§ Source excerpt
'''

There is a significant relationship between sales and both its own previous values (lag 1) and the inflation rate (lags 1 and 3). The inflation rate generally has a negative impact on sales, while past sales positively influence current sales.

The inflation rate is mainly affected by its own previous values, which have a strong negative impact. There is also some evidence that past sales influence inflation rate changes at lag 3.

Overall, the dependent variable is significantly influenced by its own past values and the inflation rate. Inflation tends to reduce sales, while past sales help to increase them. The inflation rate itself is influenced by its past values and past sales.

granger_test_1 <- causality(VAR_model, cause = "inflation_rate_diff")
print(granger_test_1$Granger)
## 
##  Granger causality H0: inflation_rate_diff do not Granger-cause
##  sales_unitboxes
## 
## data:  VAR object VAR_model
## F-Test = 3.7763, df1 = 3, df2 = 74, p-value = 0.01403
granger_test_2 <- causality(VAR_model, cause = "sales_unitboxes")
print(granger_test_2$Granger)
## 
##  Granger causality H0: sales_unitboxes do not Granger-cause
##  inflation_rate_diff
## 
## data:  VAR object VAR_model
## F-Test = 7.9594, df1 = 3, df2 = 74, p-value = 0.0001142
  • Based on the selected VAR_Model, show the forecast of coca sales in the Guadalajara Metropolitan Area for the next 5 periods. Display the estimated forecast in a time series plot.
combined_data <- data.frame(
  Period = c(as.Date(cocacola$tperiod[-1]), forecast_df$Period), 
  sales_unitboxes = c(cocacola$sales_unitboxes[-1], rep(NA, forecast_steps)),  
  sales_unitboxes_pred = c(rep(NA, length(cocacola$sales_unitboxes[-1])), forecast_df$sales_unitboxes_pred)
)

ggplot() +
  geom_line(data = combined_data, aes(x = Period, y = sales_unitboxes, color = "Sales (Real)"), size = 1) +
  
  geom_line(data = combined_data, aes(x = Period, y = sales_unitboxes_pred, color = "Sales (Forecast)"), size = 1, linetype = "dashed") +
  
  geom_vline(xintercept = as.numeric(forecast_df$Period[1]), color = "yellow", linetype = "dashed", size = 1) +
  
  
  labs(title = "Monthly Sales and VAR forecast of Unit Boxes",
       x = "Date", y = "Sales (Unit Boxes)") +
  
 
  scale_color_manual(values = c("Sales (Real)" = "blue", "Sales (Forecast)" = "green")) +
  theme_minimal() +
  theme(axis.text.x = element_text(angle = 45, hjust = 1)) +
  theme(legend.position = "bottom") +
  theme(legend.title = element_blank())

V. Conclusions and Recommendations

Conclusions

  1. While sales_unitboxes Granger-cause inflation_rate_diff, the reverse is not true. This suggests that past values of sales_unitboxes provide significant information for predicting changes in inflation rate.

  2. The rejection of the null hypothesis in the second Granger-causality test indicates that sales unit boxes have a predictive influence on inflation rates after differencing. This might suggest that changes in sales activity could be an indicator of inflationary trends.

'''

§ What to produce
Output the part of the sales and inflation analysis from "geom_vline(xintercept = as.numeric(forecast_df$Period[1]), color" up to and including "theme(legend.title = element_blank())", word for word. You won't need the material that comes after this text.

§ Dataset excerpt
'''

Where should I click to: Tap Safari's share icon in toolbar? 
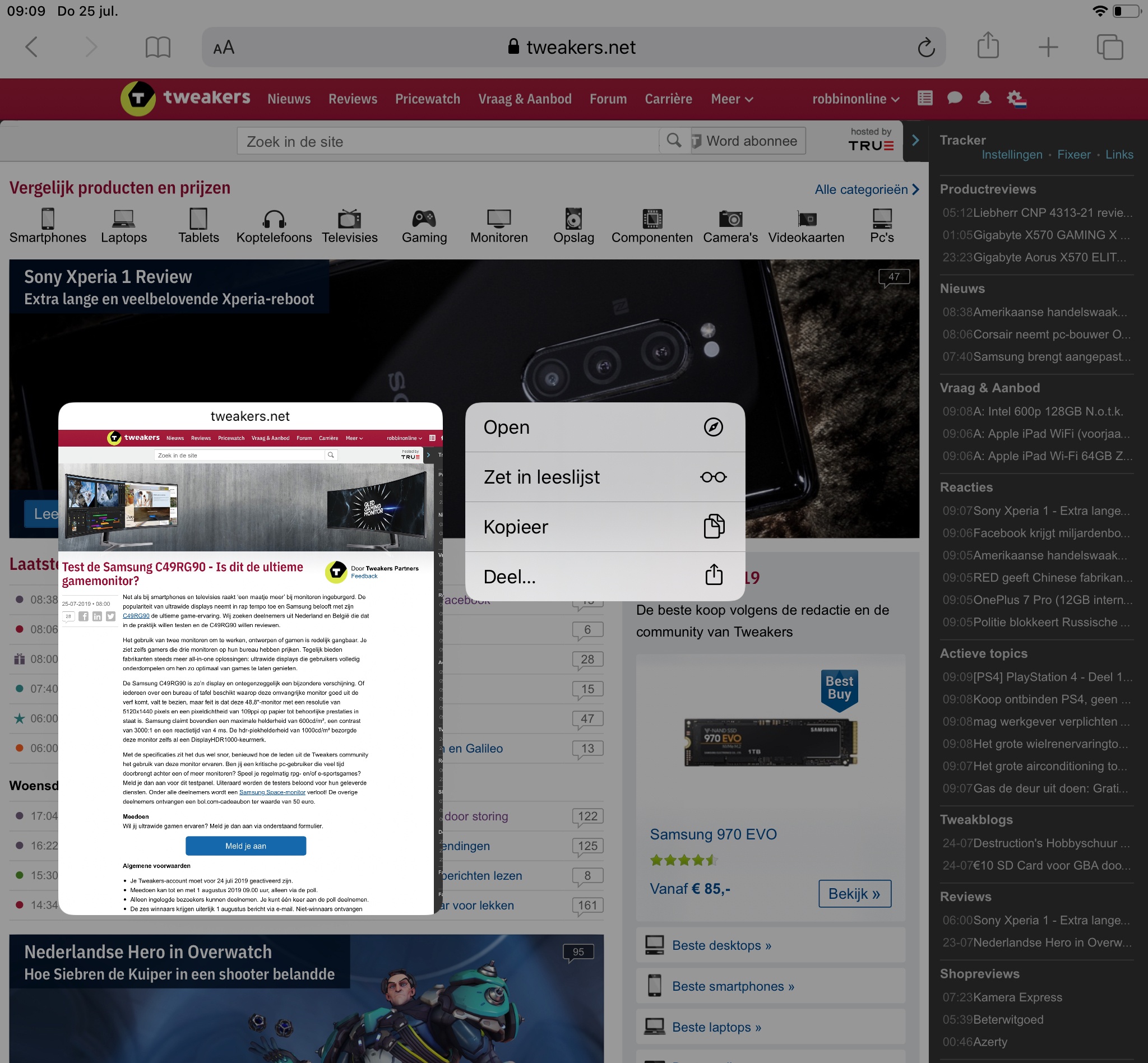988,46
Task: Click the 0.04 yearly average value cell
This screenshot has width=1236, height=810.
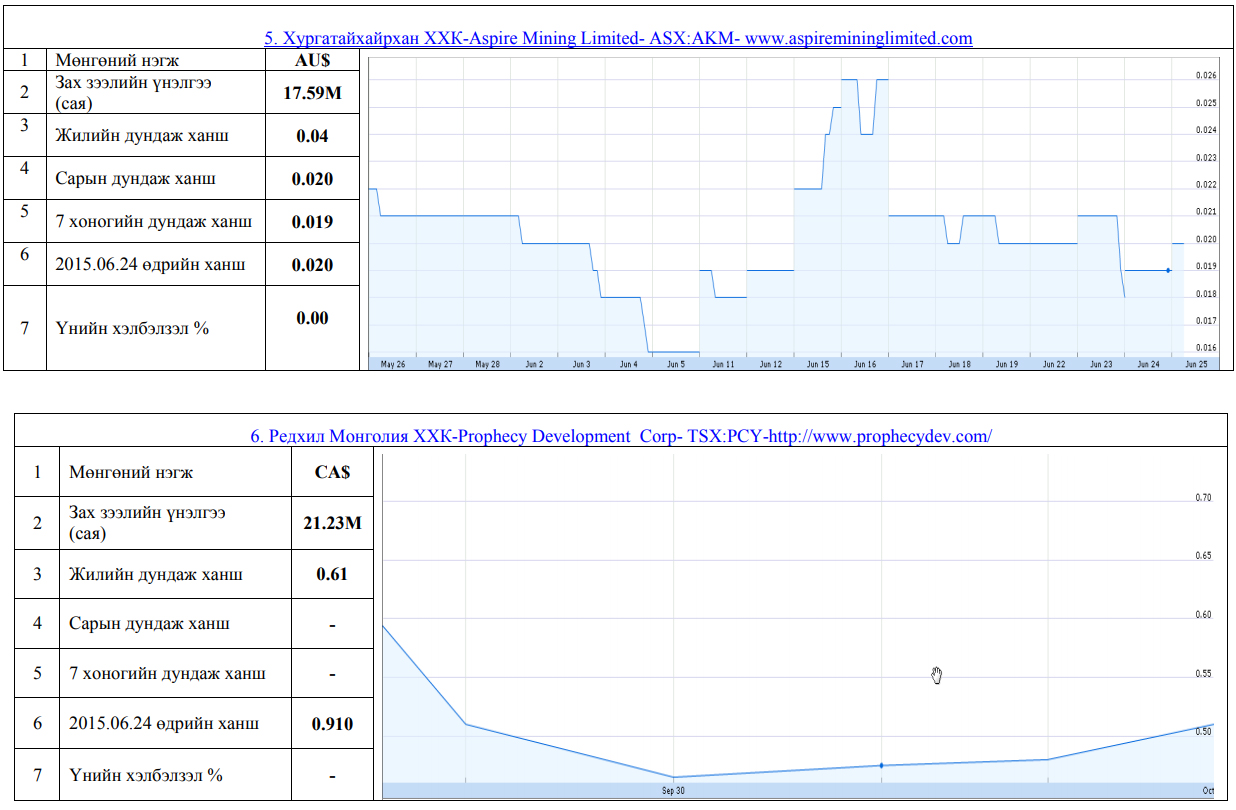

'''

§ Completed task
geom_vline(xintercept = as.numeric(forecast_df$Period[1]), color = "yellow", linetype = "dashed", size = 1) +
  
  
  labs(title = "Monthly Sales and VAR forecast of Unit Boxes",
       x = "Date", y = "Sales (Unit Boxes)") +
  
 
  scale_color_manual(values = c("Sales (Real)" = "blue", "Sales (Forecast)" = "green")) +
  theme_minimal() +
  theme(axis.text.x = element_text(angle = 45, hjust = 1)) +
  theme(legend.position = "bottom") +
  theme(legend.title = element_blank())